5 years ago

Avoiding Self-Poisoning: A Key Feature for the High Activity of Au/Mg(OH)2 Catalysts in Continuous Low-Temperature CO Oxidation

Avoiding Self-Poisoning: A Key Feature for the High Activity of Au/Mg(OH)2 Catalysts in Continuous Low-Temperature CO Oxidation
Ferdi Schüth, Felix Lehnert, Daniel Widmann, Yuchen Wang, R. Jürgen Behm, Dong Gu
Au/Mg(OH)2 catalysts have been reported to be far more active in the catalytic low-temperature CO oxidation (below 0 °C) than the thoroughly investigated Au/TiO2 catalysts. Based on kinetic and in situ infrared spectroscopy (DRIFTS) measurements, we demonstrate that the comparatively weak interaction of Au/Mg(OH)2 with CO2 formed during the low-temperature reaction is the main reason for the superior catalyst performance. This feature enables rapid product desorption and hence continuous CO oxidation at temperatures well below 0 °C. At these temperatures, Au/TiO2 also catalyzes CO2 formation, but does not allow for CO2 desorption, which results in self-poisoning. At higher temperatures (above 0 °C), however, CO2 formation is rate-limiting, which results in a much higher activity for Au/TiO2 under these reaction conditions.
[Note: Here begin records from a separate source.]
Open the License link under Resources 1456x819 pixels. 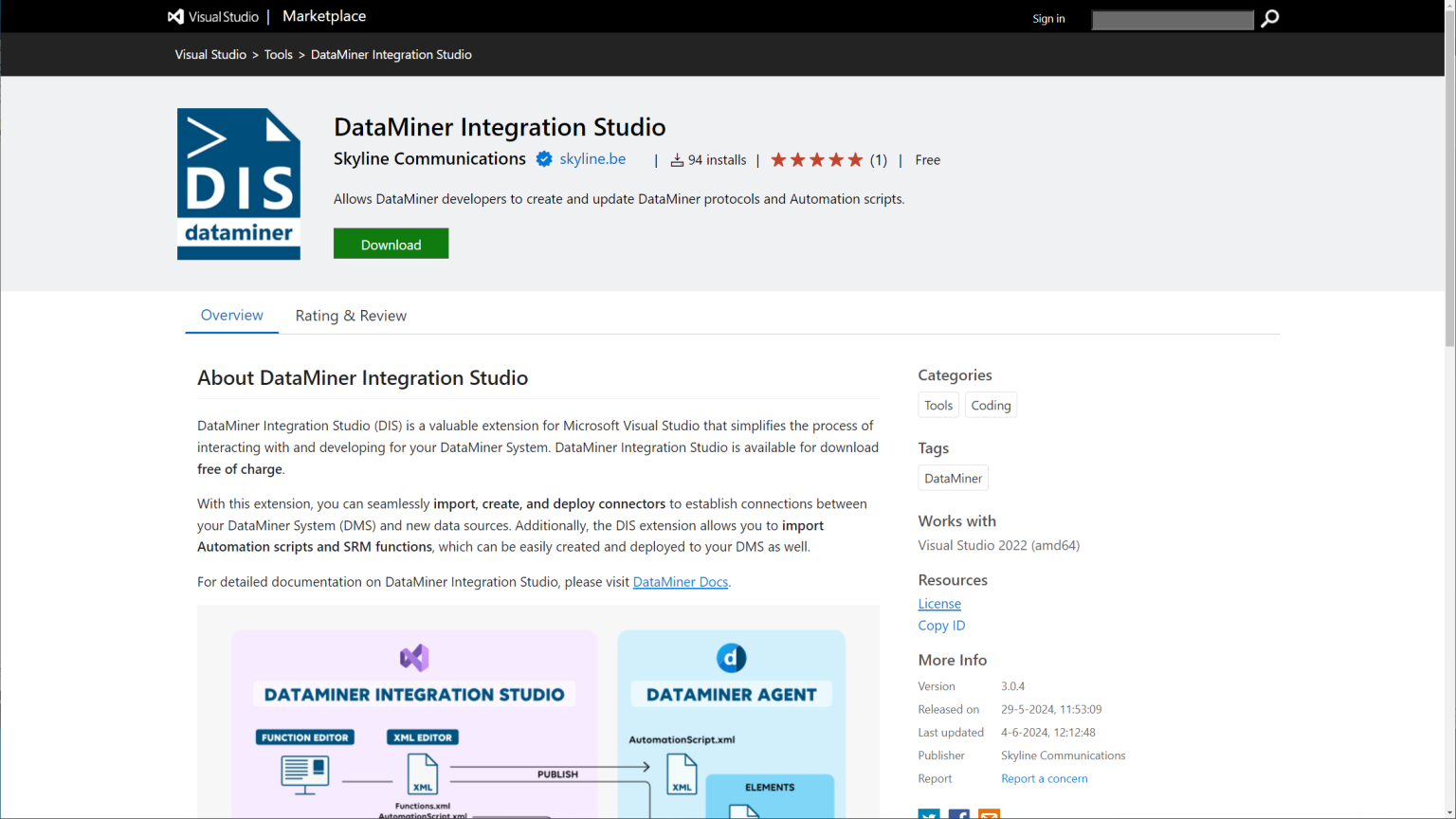click(938, 603)
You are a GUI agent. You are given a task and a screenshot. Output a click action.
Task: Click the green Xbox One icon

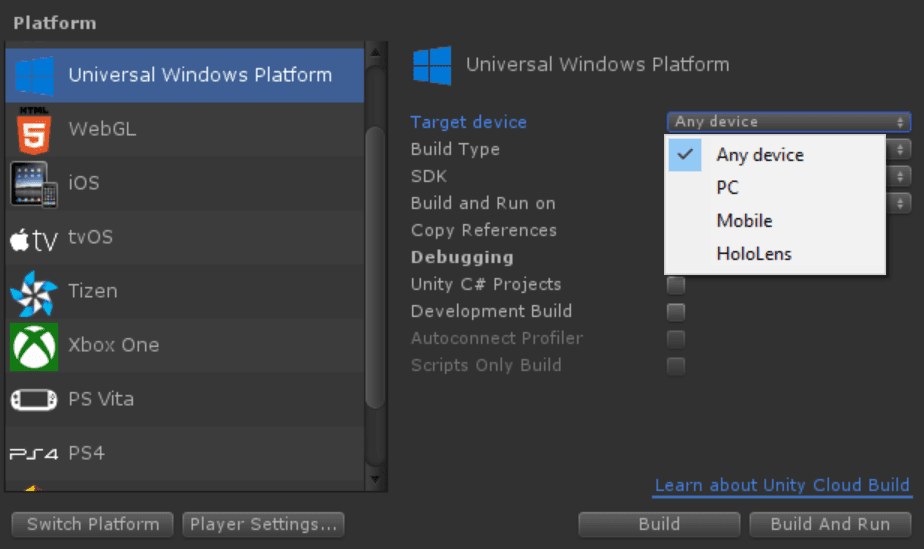pyautogui.click(x=34, y=346)
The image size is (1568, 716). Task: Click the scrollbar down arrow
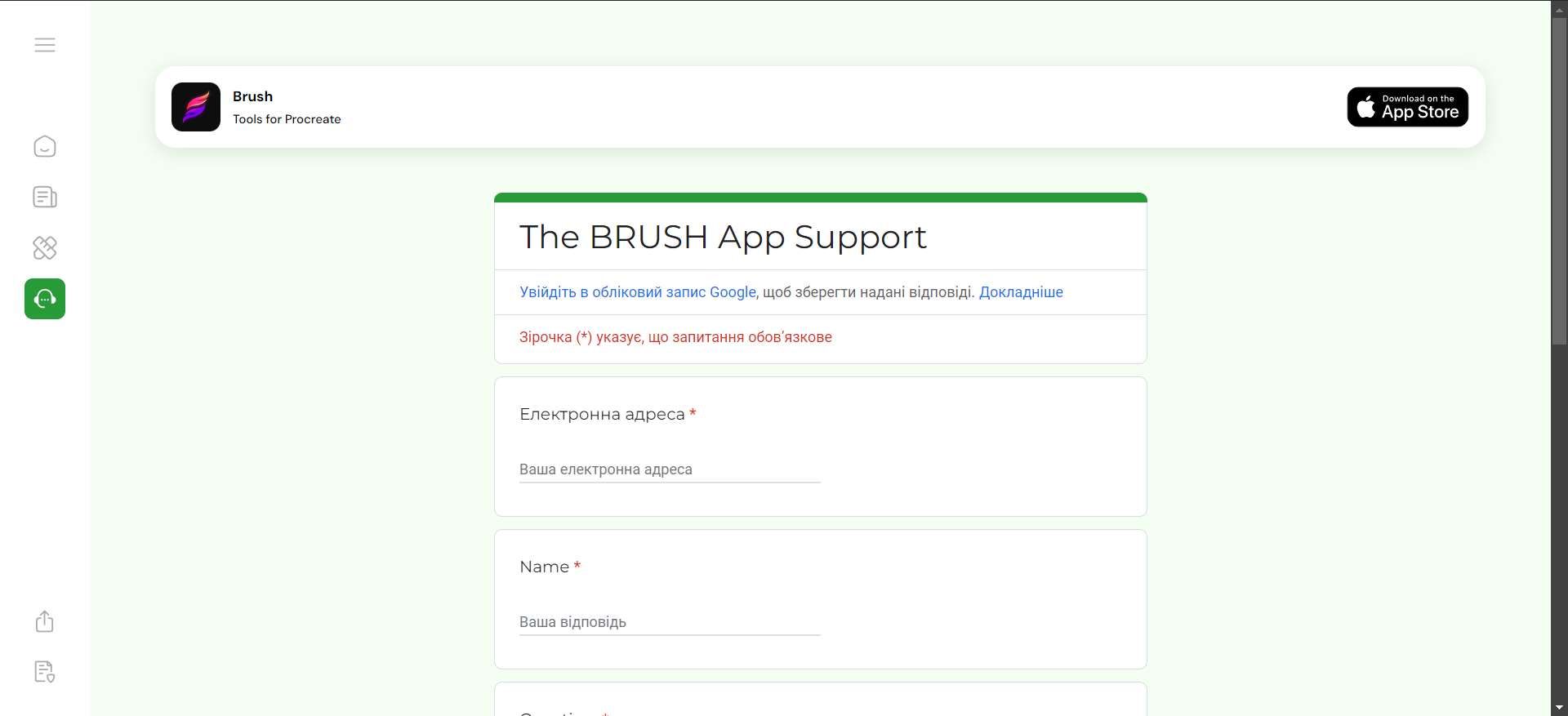point(1559,708)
Kinetic and in situ IR measurements show that the interaction of the catalyst surface with the CO2 formed during low-temperature CO oxidation is the crucial support effect at low temperatures (<0 °C). Owing to the weak interaction of CO2 with Au/Mg(OH)2, which enables product desorption, this catalyst is far more active than other Au catalysts for the continuous CO oxidation below 0 °C.